• [TEXT TO READ]

** start **

From there, he blagged his way into more timber, at one point securing 12 lorry loads that had been felled during HS2 works. Lifelong pal and marketing guru Patrick Welsh joined the business in 2020.

“We sell wood with a story,” Welsh says. “It’s nice to think that a tree has seen history, perhaps hundreds of years of history. Who knows what it’s witnessed? We like the idea that when its life is over, that history can continue. People can use its wood and become part of its story.”

Sometimes, those stories are literally written into the timber. Saunders recalls discovering that one slab destined to be a kitchen counter had been stained grey by wartime bomb shrapnel. He assumed the client would complain.

It’s nice to think that a tree has seen history, perhaps hundreds of years of history. Who knows what it’s witnessed? We like the idea that when its life is over, that history can continue

“In fact, he was delighted,” Saunders says. “He was a historian – he said he couldn’t have wished for anything better! That’s our kind of customer.”

** end **

• [DATA ENTRIES]
** start **

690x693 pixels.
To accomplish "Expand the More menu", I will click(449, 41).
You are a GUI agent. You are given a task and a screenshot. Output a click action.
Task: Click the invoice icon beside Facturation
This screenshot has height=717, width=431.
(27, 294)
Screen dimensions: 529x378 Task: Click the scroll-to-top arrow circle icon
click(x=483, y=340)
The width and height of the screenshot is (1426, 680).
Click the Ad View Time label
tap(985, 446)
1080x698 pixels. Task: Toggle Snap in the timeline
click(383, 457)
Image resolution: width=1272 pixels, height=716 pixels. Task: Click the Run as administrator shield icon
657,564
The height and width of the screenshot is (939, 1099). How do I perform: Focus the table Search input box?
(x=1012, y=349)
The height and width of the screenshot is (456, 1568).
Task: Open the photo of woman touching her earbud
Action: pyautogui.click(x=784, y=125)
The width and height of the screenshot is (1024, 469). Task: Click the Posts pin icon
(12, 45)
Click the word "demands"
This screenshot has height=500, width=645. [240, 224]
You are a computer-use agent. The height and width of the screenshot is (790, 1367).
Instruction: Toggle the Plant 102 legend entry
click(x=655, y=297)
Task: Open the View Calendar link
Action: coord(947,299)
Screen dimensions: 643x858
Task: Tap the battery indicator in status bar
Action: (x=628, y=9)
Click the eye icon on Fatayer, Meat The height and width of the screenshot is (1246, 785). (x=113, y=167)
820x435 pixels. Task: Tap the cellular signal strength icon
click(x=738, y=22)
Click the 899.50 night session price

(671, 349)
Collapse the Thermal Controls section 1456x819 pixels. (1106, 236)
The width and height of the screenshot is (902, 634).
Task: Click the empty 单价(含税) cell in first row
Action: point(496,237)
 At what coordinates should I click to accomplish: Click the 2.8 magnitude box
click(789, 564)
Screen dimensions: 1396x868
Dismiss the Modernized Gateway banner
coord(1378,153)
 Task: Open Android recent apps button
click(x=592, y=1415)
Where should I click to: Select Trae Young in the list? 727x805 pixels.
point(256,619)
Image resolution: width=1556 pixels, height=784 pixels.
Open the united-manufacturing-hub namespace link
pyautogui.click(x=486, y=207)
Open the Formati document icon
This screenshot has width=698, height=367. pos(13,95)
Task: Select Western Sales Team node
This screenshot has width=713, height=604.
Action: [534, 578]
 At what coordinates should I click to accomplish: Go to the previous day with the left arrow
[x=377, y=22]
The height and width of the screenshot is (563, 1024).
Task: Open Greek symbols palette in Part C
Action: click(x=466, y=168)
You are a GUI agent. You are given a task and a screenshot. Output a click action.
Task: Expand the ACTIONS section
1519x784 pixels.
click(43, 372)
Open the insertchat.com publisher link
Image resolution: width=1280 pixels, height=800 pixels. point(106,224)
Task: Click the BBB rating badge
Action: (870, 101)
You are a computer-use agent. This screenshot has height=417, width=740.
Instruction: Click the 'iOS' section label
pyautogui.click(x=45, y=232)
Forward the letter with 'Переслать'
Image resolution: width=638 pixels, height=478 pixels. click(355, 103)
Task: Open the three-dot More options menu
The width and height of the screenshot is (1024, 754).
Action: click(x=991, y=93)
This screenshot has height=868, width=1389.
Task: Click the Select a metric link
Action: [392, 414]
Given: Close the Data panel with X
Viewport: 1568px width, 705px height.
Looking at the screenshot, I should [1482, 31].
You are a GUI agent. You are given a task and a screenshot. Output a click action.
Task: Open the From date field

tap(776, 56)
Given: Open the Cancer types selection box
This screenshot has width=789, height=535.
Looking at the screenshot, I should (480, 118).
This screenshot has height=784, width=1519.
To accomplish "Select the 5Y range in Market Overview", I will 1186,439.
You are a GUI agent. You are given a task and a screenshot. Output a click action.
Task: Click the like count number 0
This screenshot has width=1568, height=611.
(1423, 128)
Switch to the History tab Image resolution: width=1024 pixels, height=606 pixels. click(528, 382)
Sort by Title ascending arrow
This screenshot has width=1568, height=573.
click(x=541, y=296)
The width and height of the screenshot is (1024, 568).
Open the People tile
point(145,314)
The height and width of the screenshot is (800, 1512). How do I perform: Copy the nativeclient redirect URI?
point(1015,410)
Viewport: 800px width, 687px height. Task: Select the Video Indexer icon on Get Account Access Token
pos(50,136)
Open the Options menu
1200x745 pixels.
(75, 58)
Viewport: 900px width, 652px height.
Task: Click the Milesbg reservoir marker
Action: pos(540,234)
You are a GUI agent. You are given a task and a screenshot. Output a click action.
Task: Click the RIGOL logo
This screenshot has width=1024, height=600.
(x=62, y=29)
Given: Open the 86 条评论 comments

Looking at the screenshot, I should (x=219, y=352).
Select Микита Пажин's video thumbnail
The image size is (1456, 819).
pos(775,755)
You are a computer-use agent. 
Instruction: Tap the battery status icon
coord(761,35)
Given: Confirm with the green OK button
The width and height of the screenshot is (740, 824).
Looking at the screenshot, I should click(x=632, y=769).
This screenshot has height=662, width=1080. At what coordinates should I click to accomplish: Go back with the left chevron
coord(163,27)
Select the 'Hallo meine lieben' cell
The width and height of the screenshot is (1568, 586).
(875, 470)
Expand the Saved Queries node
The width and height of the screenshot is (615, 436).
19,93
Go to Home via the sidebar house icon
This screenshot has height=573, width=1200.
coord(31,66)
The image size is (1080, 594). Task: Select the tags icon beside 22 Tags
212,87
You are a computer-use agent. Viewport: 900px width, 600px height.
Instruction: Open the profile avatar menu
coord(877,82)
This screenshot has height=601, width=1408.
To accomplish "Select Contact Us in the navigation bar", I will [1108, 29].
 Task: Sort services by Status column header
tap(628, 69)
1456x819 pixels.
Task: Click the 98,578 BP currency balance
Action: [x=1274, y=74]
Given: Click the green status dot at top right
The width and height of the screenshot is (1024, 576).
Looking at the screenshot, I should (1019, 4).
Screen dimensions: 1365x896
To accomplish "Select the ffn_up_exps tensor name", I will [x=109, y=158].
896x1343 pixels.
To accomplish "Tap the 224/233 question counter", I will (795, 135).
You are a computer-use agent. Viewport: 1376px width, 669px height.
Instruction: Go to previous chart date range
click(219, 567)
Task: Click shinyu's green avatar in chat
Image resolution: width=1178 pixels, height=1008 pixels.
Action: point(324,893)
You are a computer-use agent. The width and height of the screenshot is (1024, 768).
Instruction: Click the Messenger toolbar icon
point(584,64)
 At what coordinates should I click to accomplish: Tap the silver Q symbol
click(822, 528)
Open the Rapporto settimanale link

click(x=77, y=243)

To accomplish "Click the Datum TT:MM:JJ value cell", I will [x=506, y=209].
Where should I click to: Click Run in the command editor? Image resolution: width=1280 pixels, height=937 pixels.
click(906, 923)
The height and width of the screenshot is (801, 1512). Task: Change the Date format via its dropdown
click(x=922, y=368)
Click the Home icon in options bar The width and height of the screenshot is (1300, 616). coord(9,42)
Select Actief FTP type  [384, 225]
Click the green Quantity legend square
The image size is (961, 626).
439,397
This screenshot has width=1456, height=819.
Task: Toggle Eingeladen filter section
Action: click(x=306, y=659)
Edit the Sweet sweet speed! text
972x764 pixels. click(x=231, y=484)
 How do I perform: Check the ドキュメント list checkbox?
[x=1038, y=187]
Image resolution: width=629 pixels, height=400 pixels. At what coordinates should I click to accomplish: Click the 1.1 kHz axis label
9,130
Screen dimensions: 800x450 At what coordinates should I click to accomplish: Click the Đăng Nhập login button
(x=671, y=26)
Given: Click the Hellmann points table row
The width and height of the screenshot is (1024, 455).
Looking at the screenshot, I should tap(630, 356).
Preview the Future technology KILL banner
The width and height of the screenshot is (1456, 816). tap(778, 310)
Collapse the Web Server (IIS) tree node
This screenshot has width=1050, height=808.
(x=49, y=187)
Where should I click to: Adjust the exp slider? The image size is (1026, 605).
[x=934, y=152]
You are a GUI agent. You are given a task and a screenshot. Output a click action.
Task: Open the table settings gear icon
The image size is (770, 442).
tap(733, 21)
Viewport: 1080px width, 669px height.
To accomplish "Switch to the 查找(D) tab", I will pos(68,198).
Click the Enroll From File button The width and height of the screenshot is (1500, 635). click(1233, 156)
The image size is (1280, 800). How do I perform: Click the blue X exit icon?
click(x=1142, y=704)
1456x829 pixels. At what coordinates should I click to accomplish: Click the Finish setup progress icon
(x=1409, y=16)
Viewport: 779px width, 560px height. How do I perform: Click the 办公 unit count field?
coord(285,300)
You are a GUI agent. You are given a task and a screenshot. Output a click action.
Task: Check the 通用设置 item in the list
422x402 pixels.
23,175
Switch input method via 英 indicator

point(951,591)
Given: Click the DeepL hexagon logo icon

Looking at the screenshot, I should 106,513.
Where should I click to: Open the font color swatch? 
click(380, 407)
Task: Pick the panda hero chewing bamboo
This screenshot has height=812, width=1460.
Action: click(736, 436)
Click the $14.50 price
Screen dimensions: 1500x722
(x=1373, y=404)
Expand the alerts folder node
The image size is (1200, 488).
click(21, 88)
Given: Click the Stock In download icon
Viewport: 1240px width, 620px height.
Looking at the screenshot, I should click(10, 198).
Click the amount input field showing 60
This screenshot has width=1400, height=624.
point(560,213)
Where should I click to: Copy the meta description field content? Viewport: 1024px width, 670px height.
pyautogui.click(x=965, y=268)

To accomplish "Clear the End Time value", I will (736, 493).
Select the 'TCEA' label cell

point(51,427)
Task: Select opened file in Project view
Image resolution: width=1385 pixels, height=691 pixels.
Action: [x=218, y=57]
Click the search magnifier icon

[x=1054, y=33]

** end **

• [TASK REQUIREMENTS] From the text about the timber business, list every sentence that appears inside quotation marks attributed to Saunders.

• [FINAL RESULT]
- In fact, he was delighted.
- He was a historian – he said he couldn't have wished for anything better!
- That's our kind of customer.